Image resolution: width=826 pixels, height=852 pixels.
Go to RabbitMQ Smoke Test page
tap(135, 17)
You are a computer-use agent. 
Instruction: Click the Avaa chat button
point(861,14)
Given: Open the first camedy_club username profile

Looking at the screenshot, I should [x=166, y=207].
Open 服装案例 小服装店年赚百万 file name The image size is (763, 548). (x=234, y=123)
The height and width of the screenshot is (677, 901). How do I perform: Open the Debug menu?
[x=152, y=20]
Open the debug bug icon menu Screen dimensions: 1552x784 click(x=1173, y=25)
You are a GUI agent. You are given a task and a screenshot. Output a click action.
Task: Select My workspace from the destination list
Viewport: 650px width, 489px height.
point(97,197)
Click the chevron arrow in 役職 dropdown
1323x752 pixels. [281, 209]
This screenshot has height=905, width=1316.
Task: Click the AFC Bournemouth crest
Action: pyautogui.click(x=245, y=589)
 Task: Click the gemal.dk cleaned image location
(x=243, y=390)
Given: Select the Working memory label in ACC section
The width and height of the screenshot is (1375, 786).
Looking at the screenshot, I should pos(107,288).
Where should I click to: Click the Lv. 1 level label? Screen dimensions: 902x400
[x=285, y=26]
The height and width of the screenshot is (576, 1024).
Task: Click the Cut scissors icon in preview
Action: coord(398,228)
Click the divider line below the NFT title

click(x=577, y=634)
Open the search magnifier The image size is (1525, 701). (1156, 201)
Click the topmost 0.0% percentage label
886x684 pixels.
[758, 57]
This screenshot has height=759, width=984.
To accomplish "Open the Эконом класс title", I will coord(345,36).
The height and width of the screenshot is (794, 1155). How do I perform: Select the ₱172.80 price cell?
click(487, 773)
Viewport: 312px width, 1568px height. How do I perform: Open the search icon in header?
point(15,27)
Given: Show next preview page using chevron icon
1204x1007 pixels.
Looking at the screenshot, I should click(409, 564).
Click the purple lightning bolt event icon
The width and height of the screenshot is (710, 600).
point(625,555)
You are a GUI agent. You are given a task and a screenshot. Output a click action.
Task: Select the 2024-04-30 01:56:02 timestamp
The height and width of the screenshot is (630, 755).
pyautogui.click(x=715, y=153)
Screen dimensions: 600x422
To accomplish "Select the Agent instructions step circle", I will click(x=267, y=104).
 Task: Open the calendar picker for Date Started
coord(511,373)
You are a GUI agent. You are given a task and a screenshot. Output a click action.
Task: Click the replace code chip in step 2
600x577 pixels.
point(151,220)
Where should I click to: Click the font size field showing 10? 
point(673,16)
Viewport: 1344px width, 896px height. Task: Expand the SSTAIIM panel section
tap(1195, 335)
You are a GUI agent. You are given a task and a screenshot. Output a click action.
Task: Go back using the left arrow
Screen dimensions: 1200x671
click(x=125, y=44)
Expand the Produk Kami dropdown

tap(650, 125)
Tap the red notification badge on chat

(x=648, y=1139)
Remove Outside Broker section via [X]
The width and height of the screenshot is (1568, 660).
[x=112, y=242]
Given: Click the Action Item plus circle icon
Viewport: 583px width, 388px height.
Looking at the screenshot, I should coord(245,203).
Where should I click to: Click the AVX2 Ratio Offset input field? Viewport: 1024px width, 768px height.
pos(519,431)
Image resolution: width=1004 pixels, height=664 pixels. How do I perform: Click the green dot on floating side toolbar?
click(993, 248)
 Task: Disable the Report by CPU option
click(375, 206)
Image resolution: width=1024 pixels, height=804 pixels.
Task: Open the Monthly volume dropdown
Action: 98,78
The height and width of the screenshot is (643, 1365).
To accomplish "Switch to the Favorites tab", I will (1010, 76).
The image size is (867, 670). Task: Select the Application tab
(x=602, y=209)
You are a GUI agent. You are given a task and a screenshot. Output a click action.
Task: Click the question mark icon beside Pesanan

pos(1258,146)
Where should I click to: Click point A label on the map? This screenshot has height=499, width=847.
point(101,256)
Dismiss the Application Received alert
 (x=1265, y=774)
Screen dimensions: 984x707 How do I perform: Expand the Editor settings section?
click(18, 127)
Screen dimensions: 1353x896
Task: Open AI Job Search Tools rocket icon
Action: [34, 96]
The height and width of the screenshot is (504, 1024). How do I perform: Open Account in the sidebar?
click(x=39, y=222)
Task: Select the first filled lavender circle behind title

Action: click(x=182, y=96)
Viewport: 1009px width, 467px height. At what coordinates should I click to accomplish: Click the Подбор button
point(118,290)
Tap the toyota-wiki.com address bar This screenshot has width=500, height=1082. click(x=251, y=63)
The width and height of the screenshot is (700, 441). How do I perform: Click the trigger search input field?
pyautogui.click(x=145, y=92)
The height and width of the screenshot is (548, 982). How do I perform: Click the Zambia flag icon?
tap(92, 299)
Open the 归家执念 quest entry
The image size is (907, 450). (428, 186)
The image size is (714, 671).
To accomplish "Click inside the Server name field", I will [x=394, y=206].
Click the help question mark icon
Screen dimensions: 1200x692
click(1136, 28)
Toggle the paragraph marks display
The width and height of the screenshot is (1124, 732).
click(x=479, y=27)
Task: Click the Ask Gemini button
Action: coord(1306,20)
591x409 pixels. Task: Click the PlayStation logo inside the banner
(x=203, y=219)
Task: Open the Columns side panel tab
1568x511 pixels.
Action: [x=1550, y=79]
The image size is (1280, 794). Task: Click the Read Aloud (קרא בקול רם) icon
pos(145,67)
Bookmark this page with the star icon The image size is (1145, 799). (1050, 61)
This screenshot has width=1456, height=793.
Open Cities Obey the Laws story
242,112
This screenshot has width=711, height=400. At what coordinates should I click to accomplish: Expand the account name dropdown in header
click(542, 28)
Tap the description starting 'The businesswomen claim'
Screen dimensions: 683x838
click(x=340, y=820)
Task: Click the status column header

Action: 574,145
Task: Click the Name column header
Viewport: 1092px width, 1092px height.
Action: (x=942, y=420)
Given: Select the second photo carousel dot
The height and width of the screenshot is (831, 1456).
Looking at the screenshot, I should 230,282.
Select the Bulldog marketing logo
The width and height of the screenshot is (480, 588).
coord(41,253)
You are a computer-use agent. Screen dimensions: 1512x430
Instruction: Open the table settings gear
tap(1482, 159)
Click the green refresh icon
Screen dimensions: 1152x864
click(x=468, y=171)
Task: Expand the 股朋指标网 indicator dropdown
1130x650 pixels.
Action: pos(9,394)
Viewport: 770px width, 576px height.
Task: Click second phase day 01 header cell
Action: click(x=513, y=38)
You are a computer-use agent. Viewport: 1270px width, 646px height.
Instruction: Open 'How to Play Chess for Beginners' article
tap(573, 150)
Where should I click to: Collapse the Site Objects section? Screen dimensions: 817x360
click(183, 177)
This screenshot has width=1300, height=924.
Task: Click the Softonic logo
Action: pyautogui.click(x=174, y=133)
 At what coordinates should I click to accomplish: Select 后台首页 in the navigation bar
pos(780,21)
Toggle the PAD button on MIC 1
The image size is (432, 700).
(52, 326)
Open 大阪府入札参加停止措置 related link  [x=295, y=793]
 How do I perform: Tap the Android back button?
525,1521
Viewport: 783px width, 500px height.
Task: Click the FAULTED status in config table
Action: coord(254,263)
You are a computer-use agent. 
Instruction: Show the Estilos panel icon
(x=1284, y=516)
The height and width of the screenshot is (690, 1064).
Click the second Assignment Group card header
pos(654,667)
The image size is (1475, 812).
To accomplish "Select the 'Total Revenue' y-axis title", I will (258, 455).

#####

(Assignment): Stop after the line containing "Open 服装案例 小服装店年赚百万": print exactly the lines from the start of the entries above up to it, that line included.

(Reply):
Image resolution: width=826 pixels, height=852 pixels.
Go to RabbitMQ Smoke Test page
tap(135, 17)
You are a computer-use agent. 
Instruction: Click the Avaa chat button
point(861,14)
Given: Open the first camedy_club username profile

Looking at the screenshot, I should [x=166, y=207].
Open 服装案例 小服装店年赚百万 file name The image size is (763, 548). (x=234, y=123)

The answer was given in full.